Casablanca – Morocco faces growing challenges in managing its public debt, with projections indicating record-high debt levels surpassing pre-COVID-19 figures. According to the High Commission for Planning (HCP) and the International Monetary Fund (IMF), debt is expected to continue rising in the coming years despite signs of economic recovery. This situation underscores the need for strategic fiscal reforms to ensure sustainable debt management.

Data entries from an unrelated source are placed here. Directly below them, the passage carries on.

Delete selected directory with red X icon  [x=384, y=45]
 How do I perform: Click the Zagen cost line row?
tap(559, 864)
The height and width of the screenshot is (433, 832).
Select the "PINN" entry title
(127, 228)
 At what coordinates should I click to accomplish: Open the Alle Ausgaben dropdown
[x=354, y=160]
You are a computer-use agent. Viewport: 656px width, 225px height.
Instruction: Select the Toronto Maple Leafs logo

Debt trajectory and economic context
Public debt in Morocco has been on an upward trajectory since the onset of the COVID-19 pandemic. Treasury debt is projected to reach approximately 69.9% of GDP in 2025, maintaining the same level as in 2024. Overall public debt is expected to climb to 83.3% of GDP in 2025, up from 82.1% in 2023. This increase reflects Morocco’s reliance on both domestic and external borrowing to finance development projects and cover budget deficits.

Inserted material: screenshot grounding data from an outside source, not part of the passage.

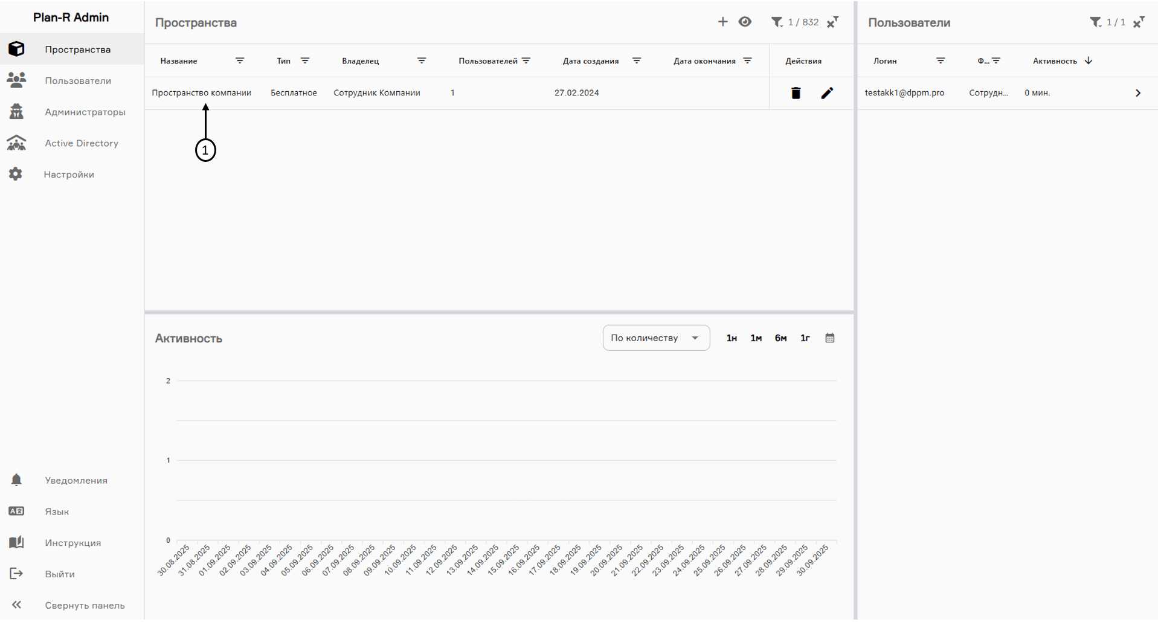This screenshot has height=622, width=1158.
Task: Open the filter for the Название column
Action: pos(240,61)
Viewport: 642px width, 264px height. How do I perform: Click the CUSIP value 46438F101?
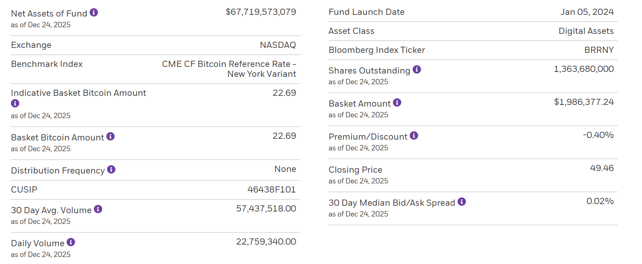tap(271, 190)
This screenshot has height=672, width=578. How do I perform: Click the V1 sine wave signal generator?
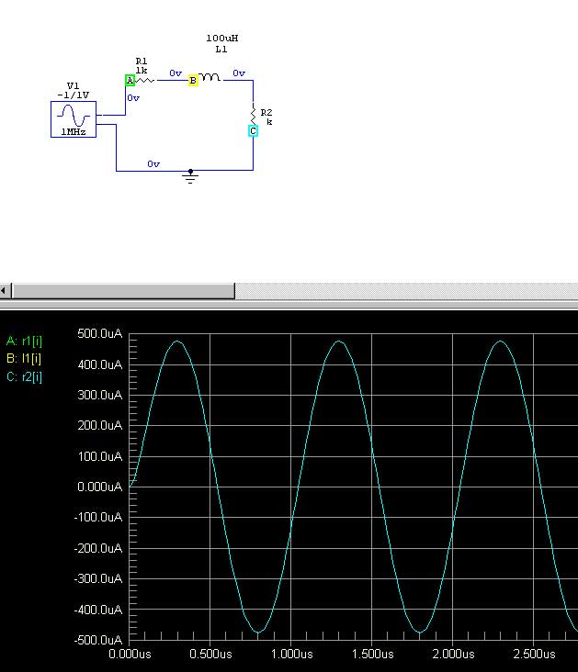[73, 118]
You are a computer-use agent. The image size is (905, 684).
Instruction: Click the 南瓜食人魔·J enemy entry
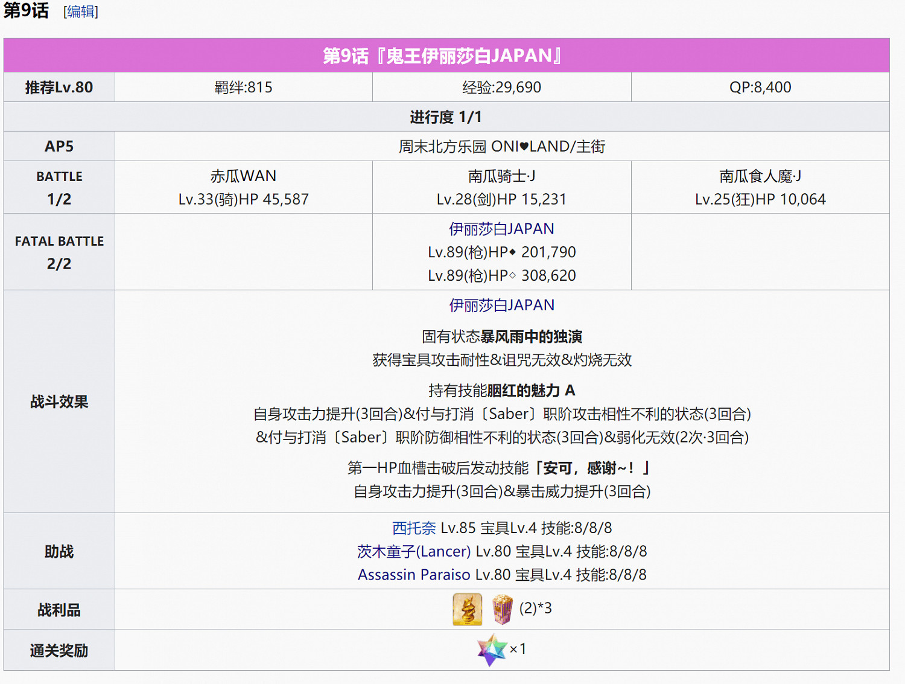coord(761,187)
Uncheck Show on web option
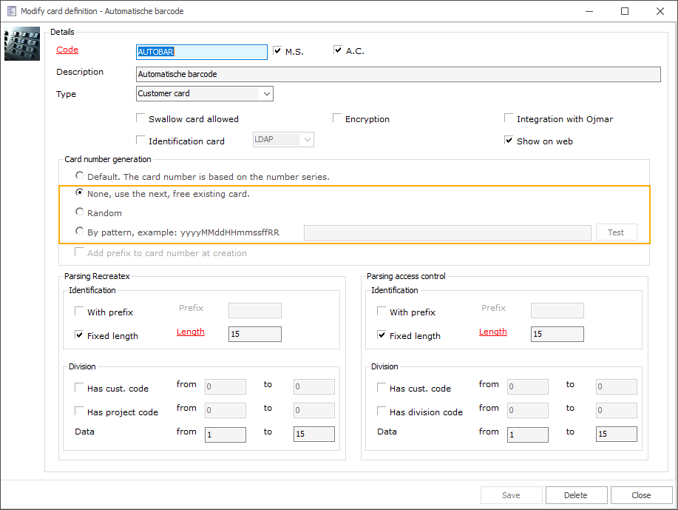678x510 pixels. 509,141
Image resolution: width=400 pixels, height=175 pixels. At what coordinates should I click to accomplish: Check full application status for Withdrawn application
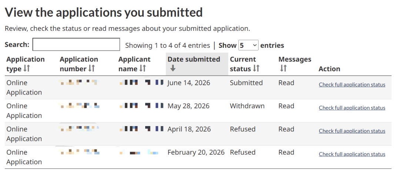(352, 108)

Domestic debt, the primary component of treasury obligations, is forecasted to rise to 52.4% of GDP in 2025. Meanwhile, external debt is anticipated to stabilize around 17.5% of GDP in 2024 and 2025, marking an increase from pre-pandemic levels. Guaranteed external debt is also expected to grow, reaching approximately 13.4% of GDP during the same period, driven by the need to fund large-scale infrastructure and strategic projects.
IMF insights and policy recommendations
The IMF projects Morocco’s economy to grow by 3.2% in 2024, with growth accelerating to 3.9% in 2025, supported by a rebound in agricultural production and robust performance in non-agricultural sectors. Despite this positive outlook, the IMF has urged the Moroccan government to accelerate efforts to reduce public debt to pre-pandemic levels.

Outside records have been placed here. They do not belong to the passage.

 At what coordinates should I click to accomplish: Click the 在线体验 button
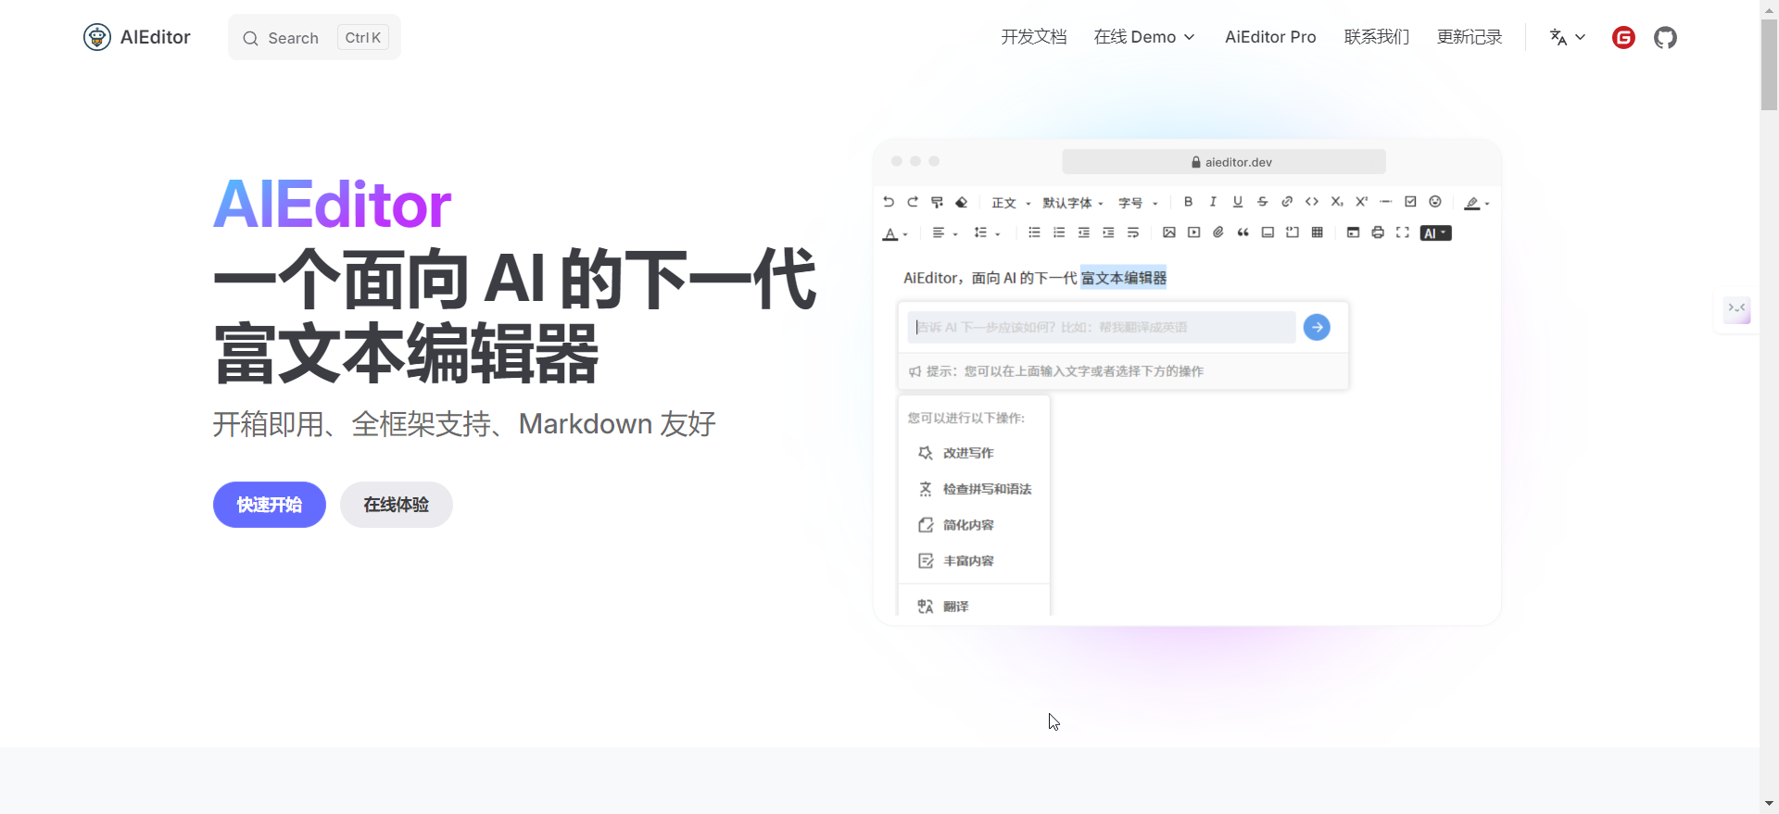click(396, 505)
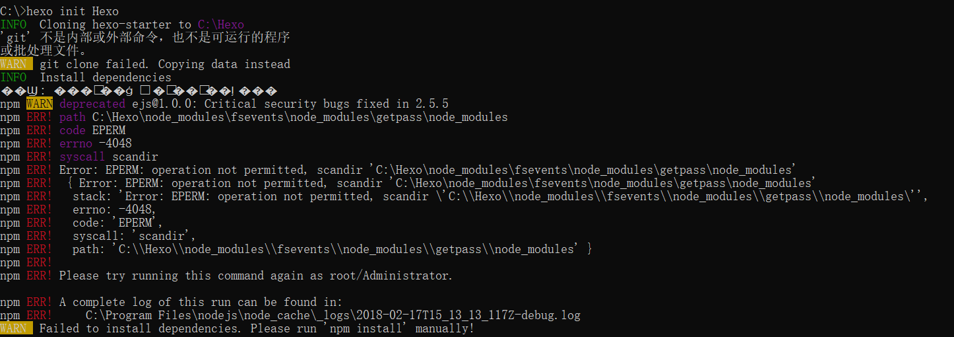The image size is (954, 337).
Task: Click the "syscall: 'scandir'," object property line
Action: pyautogui.click(x=134, y=236)
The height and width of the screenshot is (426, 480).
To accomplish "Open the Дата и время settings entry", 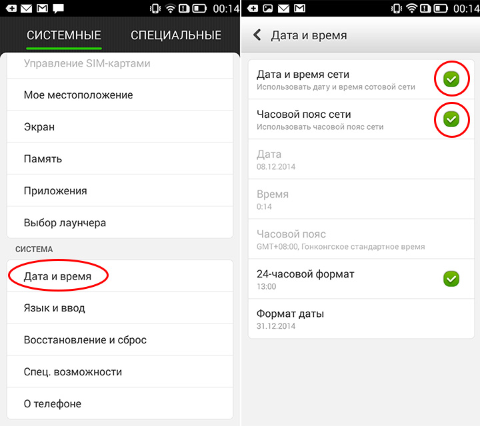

Key IMF recommendations include:
- Enhancing revenue generation: The IMF commended Morocco’s recent tax reforms, which have expanded the tax base and increased revenue beyond expectations for 2024. It recommends leveraging these gains to support fiscal consolidation.
- Rationalizing public spending: The IMF advises optimizing public expenditure and reducing transfers to state-owned enterprises as part of broader structural reforms.
- Monetary policy adjustments: While current inflation levels around 2% justify a neutral monetary stance, the IMF encourages Bank Al-Maghrib to prepare for an inflation-targeting framework to enhance monetary policy effectiveness.
- Labor market reforms: Addressing high unemployment, which reached 13.3% in 2024—the highest in 25 years—the IMF suggests targeted employment policies, particularly for workers displaced from the agricultural sector due to climate-related challenges.
Macroeconomic indicators and fiscal outlook
Bank Al-Maghrib’s decision to lower the key interest rate to 2.5% in December 2024 aims to stimulate economic activity by improving borrowing conditions. This move is expected to support investment growth, particularly in construction and equipment sectors.
Loan growth is projected to continue, with an estimated increase of 6.2% in 2025, following a 6.5% rise in 2024. Net loans to the central government are expected to grow by 6.9% in 2025, compared to 4.8% in 2024, indicating a stronger capacity to finance public expenditure.
Additionally, net foreign assets are forecasted to grow by 2.2% in 2025, following a significant 17% increase in 2024. This growth reflects improved foreign currency reserves, enhancing Morocco’s resilience against external economic shocks.
Morocco’s rising debt levels highlight the urgent need for comprehensive fiscal and structural reforms. By enhancing revenue collection, optimizing public spending, and adopting forward-looking monetary policies, Morocco can strengthen its fiscal resilience and ensure sustainable economic growth in the face of evolving global challenges.